--- Start INPUT MATERIAL ---

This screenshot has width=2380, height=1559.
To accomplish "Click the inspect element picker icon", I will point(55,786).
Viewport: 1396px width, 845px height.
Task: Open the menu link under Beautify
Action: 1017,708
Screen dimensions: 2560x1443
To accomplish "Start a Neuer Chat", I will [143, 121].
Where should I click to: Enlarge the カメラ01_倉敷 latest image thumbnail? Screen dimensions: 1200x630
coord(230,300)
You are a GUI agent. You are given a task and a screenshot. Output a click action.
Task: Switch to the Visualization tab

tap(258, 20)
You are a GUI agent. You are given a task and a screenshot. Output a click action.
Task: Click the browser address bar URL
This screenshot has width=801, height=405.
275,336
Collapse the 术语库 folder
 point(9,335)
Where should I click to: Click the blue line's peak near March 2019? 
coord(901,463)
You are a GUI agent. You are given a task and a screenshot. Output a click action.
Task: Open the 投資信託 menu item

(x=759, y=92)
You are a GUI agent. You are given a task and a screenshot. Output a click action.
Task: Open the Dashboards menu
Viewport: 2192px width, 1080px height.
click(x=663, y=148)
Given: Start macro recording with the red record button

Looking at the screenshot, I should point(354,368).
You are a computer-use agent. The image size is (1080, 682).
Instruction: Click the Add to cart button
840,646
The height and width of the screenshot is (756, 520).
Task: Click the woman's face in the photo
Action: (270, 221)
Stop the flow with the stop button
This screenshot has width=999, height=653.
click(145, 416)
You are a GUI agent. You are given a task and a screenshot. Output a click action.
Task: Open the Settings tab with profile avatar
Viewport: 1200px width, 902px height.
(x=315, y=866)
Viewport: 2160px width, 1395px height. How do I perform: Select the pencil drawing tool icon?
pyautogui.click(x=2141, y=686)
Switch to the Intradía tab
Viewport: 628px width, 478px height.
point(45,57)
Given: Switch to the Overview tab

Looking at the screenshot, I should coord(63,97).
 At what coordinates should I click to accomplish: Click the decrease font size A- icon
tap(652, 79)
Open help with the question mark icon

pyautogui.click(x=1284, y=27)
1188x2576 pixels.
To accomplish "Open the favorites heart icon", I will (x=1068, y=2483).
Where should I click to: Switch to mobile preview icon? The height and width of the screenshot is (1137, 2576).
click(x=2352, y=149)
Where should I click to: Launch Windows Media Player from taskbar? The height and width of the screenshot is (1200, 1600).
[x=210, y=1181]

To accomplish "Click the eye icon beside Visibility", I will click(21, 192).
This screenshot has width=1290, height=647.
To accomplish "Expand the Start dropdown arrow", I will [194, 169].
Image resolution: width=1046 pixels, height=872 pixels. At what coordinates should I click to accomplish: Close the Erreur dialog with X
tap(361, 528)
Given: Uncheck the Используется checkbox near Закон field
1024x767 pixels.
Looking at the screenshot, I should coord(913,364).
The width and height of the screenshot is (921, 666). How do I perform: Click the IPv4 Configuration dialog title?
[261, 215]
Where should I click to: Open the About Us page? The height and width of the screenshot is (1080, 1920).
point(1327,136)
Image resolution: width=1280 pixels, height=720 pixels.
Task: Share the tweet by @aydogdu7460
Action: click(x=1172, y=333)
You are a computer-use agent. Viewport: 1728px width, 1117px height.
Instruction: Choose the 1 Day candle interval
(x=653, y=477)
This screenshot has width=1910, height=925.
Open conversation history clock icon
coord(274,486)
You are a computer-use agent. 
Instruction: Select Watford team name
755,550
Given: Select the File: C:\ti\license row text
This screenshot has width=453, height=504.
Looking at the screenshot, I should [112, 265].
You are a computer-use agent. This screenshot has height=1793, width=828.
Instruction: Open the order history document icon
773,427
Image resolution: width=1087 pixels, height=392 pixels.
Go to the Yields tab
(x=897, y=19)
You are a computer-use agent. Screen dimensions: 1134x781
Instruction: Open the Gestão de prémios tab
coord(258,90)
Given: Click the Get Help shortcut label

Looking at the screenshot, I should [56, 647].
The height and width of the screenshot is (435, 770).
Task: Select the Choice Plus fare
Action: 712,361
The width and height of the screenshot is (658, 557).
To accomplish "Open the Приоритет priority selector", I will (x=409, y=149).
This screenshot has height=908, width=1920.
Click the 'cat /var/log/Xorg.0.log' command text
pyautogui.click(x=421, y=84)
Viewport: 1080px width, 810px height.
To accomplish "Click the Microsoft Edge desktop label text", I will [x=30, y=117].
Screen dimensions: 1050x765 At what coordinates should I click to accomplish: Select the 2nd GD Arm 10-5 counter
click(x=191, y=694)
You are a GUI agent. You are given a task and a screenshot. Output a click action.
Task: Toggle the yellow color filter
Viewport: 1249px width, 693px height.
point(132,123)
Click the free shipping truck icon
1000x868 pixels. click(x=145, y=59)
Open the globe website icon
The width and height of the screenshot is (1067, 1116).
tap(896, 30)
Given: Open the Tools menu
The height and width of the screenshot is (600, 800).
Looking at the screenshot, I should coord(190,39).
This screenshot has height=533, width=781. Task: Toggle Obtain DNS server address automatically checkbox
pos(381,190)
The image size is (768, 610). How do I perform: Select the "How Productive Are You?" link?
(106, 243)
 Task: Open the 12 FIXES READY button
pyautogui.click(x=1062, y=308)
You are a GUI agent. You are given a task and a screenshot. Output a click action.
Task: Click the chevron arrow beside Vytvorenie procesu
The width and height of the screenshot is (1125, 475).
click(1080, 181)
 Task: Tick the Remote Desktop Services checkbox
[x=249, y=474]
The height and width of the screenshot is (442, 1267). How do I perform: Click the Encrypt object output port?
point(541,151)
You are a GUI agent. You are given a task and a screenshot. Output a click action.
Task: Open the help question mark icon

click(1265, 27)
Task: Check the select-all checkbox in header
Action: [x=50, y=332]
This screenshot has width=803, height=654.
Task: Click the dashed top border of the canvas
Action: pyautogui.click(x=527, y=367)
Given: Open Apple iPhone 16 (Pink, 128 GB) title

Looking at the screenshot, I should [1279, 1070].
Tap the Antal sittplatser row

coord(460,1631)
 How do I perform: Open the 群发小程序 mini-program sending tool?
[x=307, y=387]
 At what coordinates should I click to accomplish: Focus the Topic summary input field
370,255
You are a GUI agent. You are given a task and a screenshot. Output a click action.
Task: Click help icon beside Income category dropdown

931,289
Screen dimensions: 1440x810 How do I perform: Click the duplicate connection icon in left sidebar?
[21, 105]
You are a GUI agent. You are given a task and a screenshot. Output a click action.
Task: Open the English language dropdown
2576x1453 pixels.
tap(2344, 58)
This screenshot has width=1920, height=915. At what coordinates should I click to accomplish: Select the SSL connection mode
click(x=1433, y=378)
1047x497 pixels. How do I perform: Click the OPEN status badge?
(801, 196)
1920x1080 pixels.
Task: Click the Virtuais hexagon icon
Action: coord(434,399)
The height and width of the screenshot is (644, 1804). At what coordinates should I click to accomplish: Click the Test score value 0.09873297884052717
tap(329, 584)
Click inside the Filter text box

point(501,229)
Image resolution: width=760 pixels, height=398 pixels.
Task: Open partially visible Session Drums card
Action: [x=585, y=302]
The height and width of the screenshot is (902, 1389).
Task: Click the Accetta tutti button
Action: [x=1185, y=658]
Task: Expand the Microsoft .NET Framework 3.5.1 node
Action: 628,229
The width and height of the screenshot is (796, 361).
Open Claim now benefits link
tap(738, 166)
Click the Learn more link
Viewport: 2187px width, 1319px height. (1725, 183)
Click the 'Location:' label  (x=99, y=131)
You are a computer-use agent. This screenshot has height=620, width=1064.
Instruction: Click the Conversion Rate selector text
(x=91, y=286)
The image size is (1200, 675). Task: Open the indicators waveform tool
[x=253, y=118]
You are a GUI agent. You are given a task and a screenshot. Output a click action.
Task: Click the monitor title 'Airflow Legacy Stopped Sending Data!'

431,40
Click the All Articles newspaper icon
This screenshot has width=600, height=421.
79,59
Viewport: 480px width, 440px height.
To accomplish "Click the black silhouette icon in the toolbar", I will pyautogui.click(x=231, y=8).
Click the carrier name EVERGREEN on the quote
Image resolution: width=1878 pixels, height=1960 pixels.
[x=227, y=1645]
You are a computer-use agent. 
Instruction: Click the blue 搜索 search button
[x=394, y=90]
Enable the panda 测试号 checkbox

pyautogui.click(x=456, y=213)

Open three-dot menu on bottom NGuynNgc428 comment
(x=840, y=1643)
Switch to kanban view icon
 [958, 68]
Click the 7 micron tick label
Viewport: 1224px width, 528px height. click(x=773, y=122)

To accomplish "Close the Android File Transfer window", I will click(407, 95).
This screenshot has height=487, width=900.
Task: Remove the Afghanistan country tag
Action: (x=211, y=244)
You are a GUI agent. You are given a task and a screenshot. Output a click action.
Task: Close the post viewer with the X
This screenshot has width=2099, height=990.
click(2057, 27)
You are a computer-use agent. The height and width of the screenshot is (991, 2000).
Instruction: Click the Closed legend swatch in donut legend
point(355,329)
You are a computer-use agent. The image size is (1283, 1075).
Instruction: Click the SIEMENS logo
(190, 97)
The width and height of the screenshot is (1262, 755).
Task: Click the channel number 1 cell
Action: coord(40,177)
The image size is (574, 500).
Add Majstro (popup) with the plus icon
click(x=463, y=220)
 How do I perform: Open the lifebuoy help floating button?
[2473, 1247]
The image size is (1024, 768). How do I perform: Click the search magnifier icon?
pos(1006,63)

--- End INPUT MATERIAL ---

> _WORK REQUIRED_: Pick out every line in the listing above that contains the word "link", and copy each one.

> _EXERCISE OUTPUT_:
Task: Open the menu link under Beautify
The image size is (768, 610). How do I perform: Select the "How Productive Are You?" link?
Open Claim now benefits link
Click the Learn more link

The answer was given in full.